**WHAT IS BEING ASKED:** Please render the items below as a Markdown table with two columns, Number and Content, giving each line its own numbered row and skipping blank lines. Leave the pictures out of the answer.

**EXERCISE INPUTS:**
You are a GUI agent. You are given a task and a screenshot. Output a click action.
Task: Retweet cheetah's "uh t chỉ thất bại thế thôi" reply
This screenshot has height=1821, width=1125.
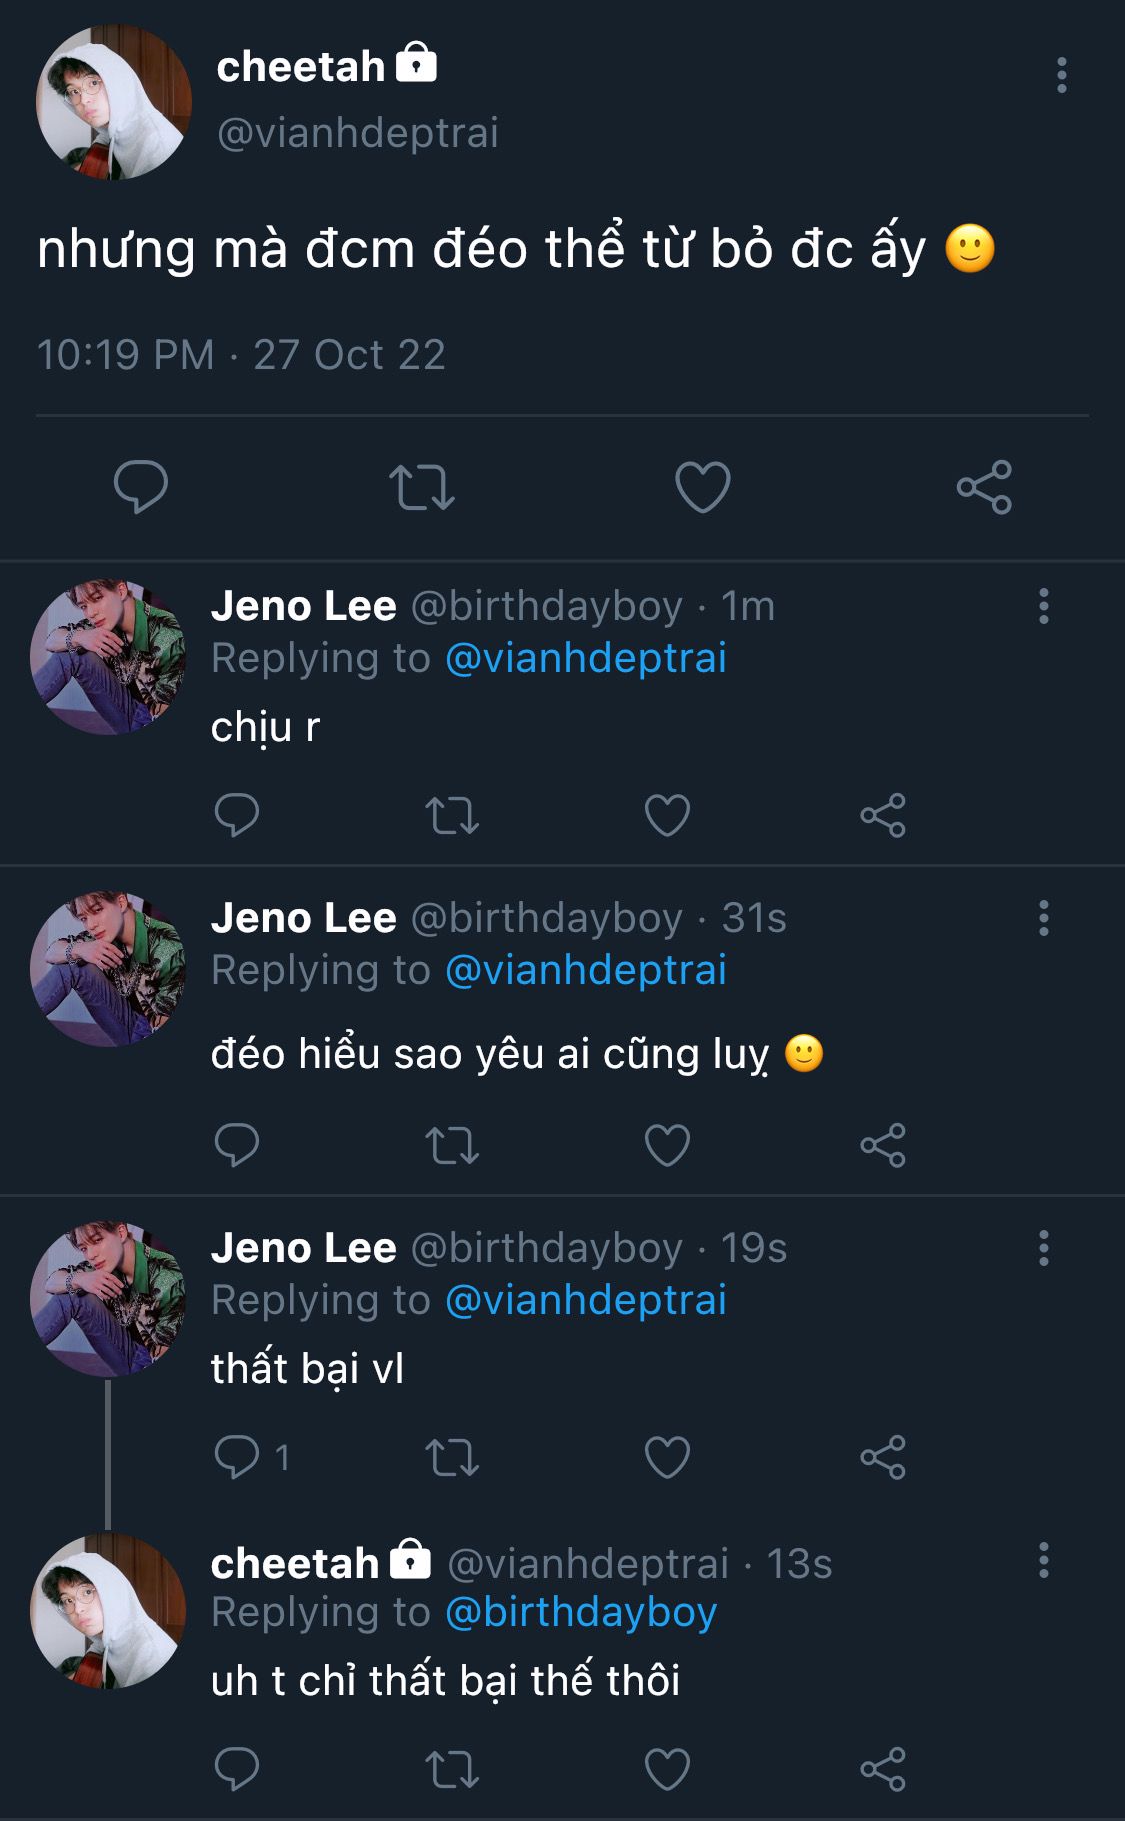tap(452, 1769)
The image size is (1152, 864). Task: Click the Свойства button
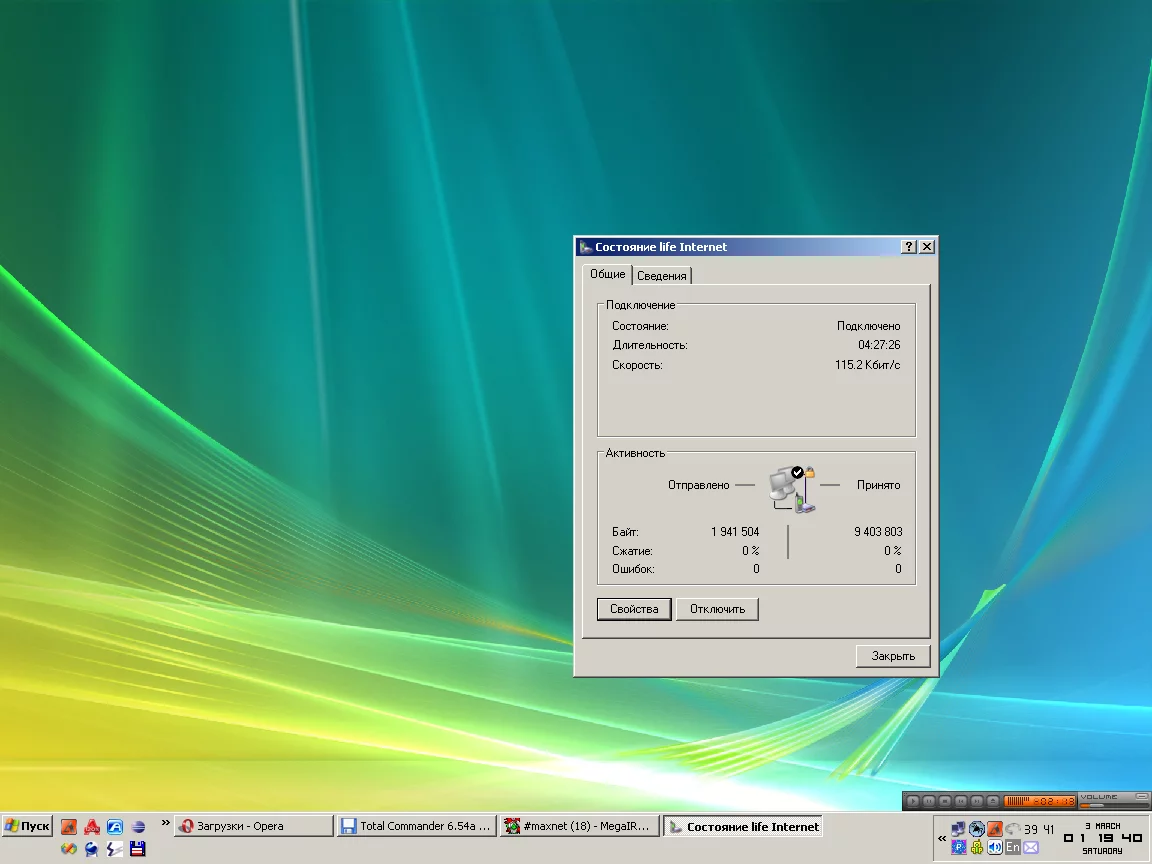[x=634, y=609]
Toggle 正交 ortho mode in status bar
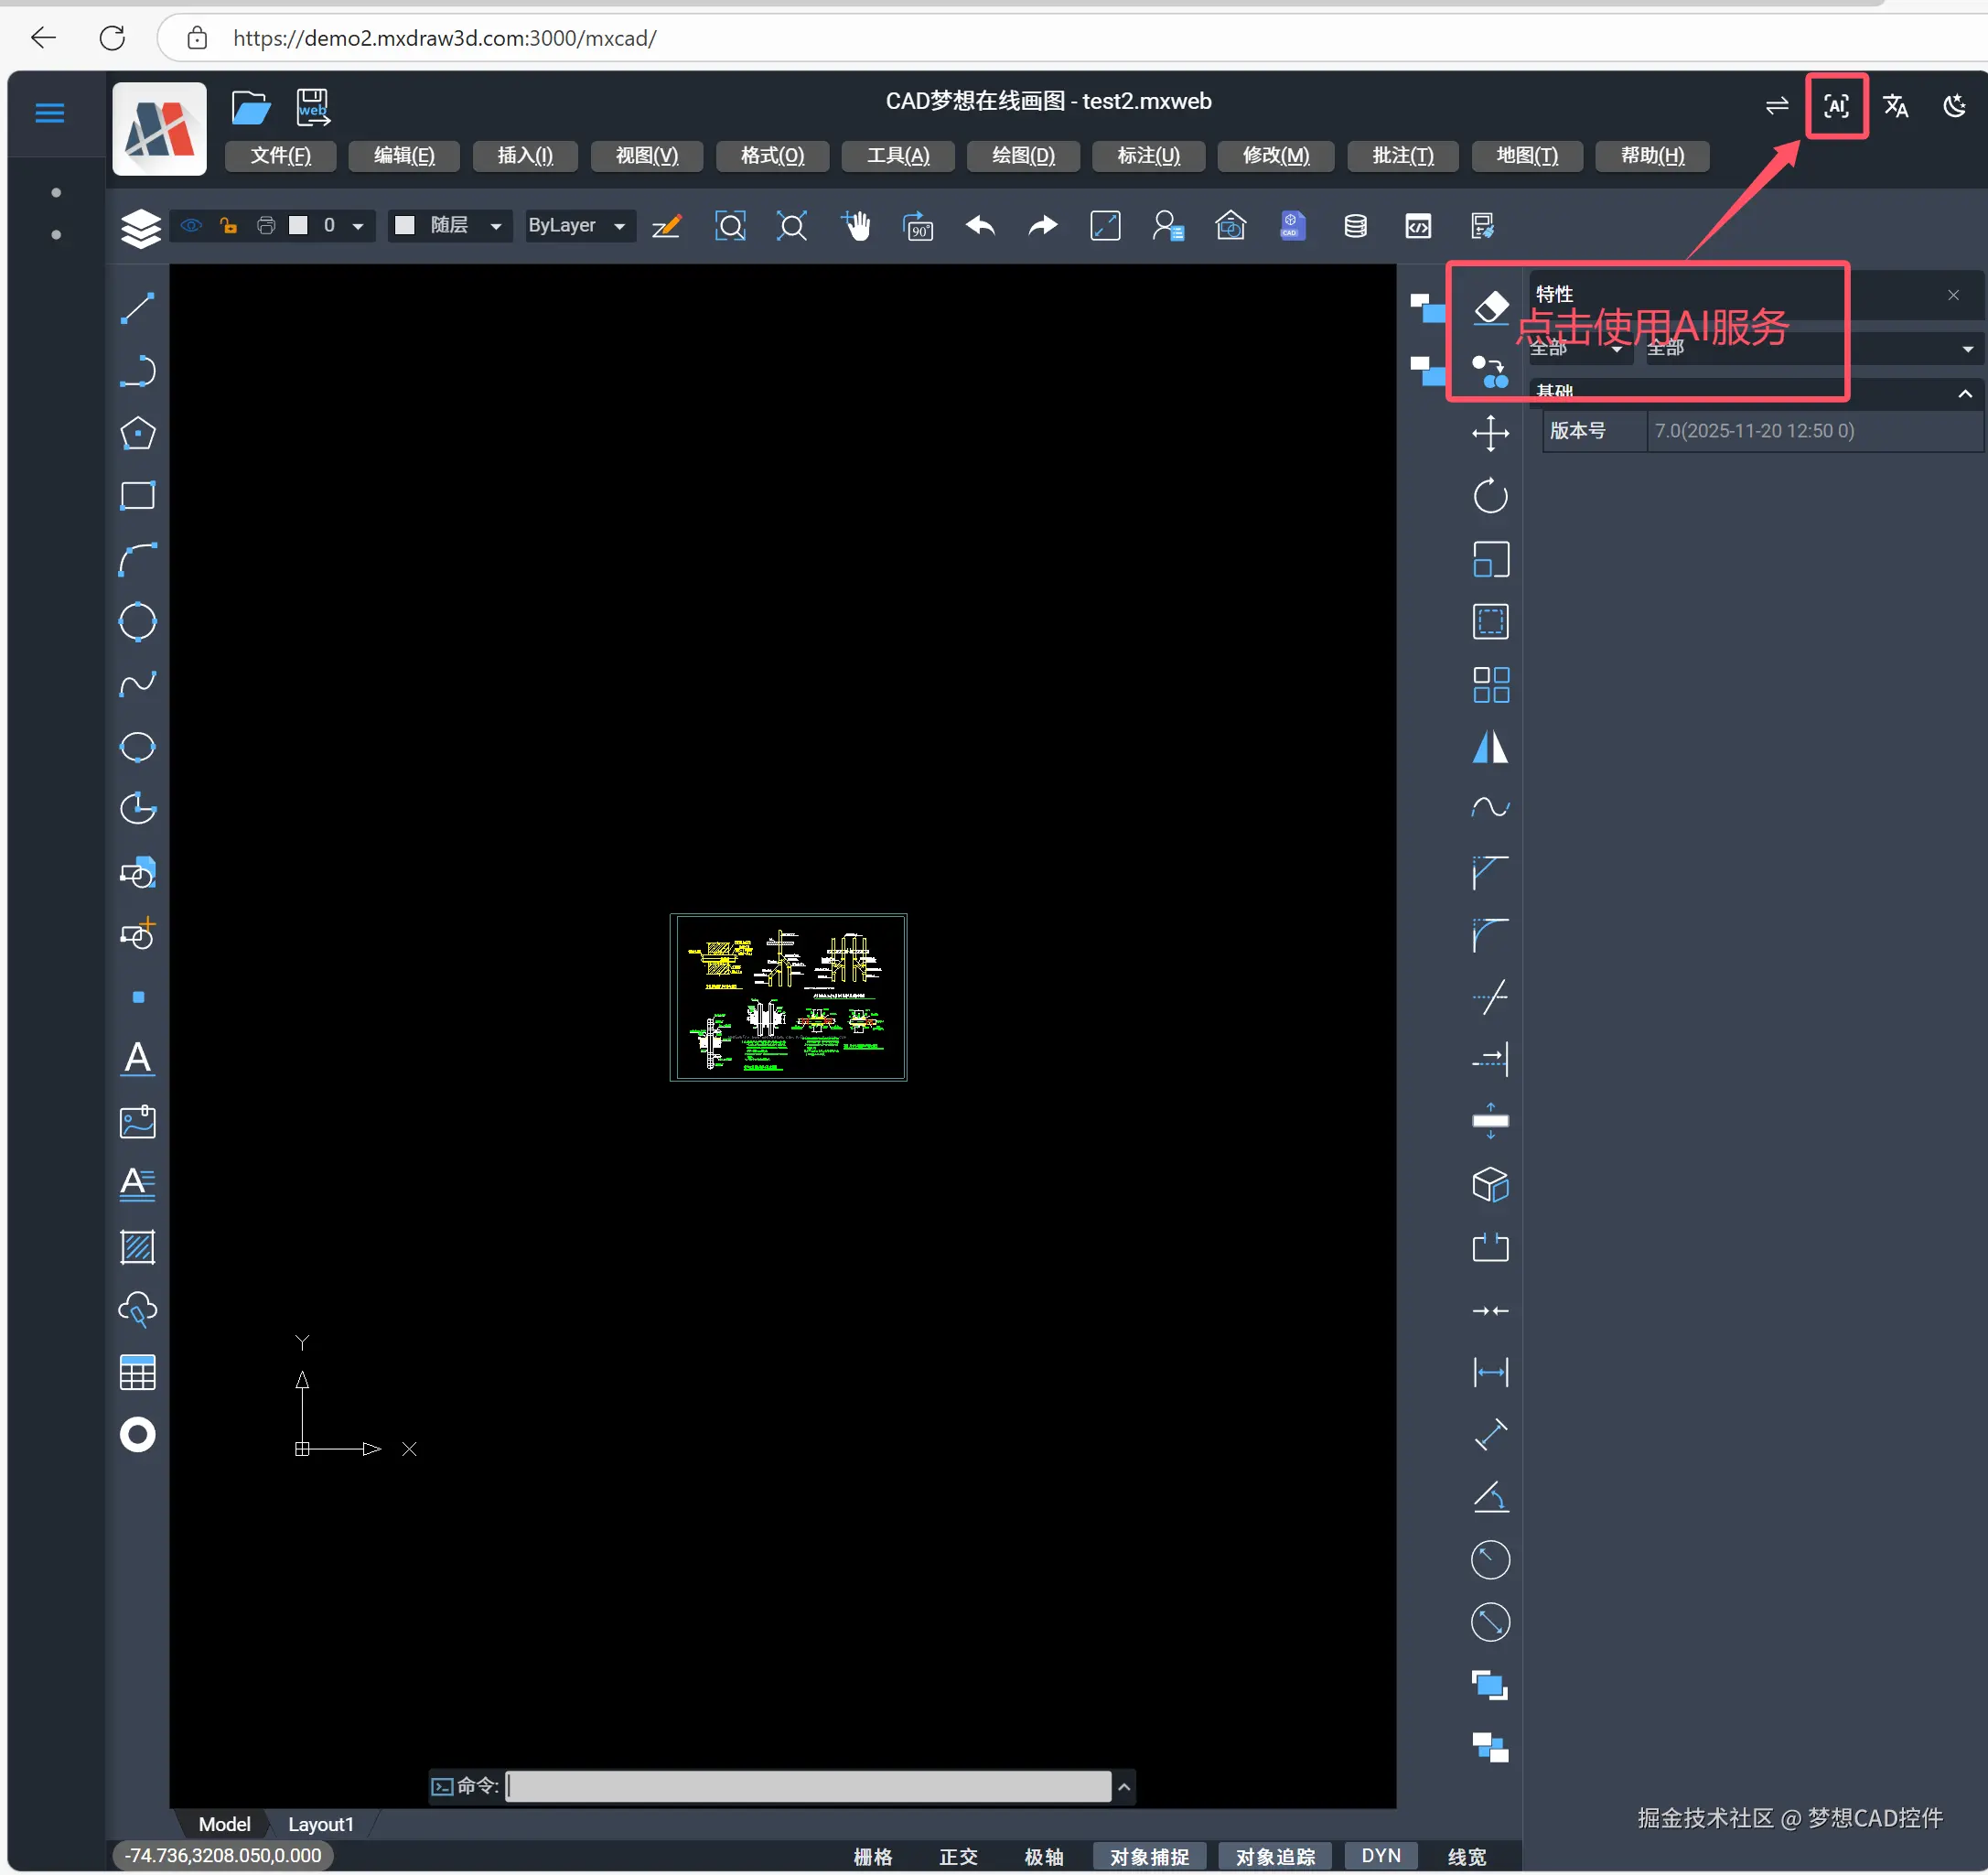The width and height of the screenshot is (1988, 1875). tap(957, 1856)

**TASK OUTPUT:**
| Number | Content |
|---|---|
| 1 | You are a GUI agent. You are given a task and a screenshot. Output a click action. |
| 2 | Task: Retweet cheetah's "uh t chỉ thất bại thế thôi" reply |
| 3 | This screenshot has height=1821, width=1125. |
| 4 | tap(452, 1769) |
| 5 | The image size is (1152, 864). Task: Click the Свойства button |
| 6 | [x=634, y=609] |
| 7 | Toggle 正交 ortho mode in status bar |
| 8 | The width and height of the screenshot is (1988, 1875). tap(957, 1856) |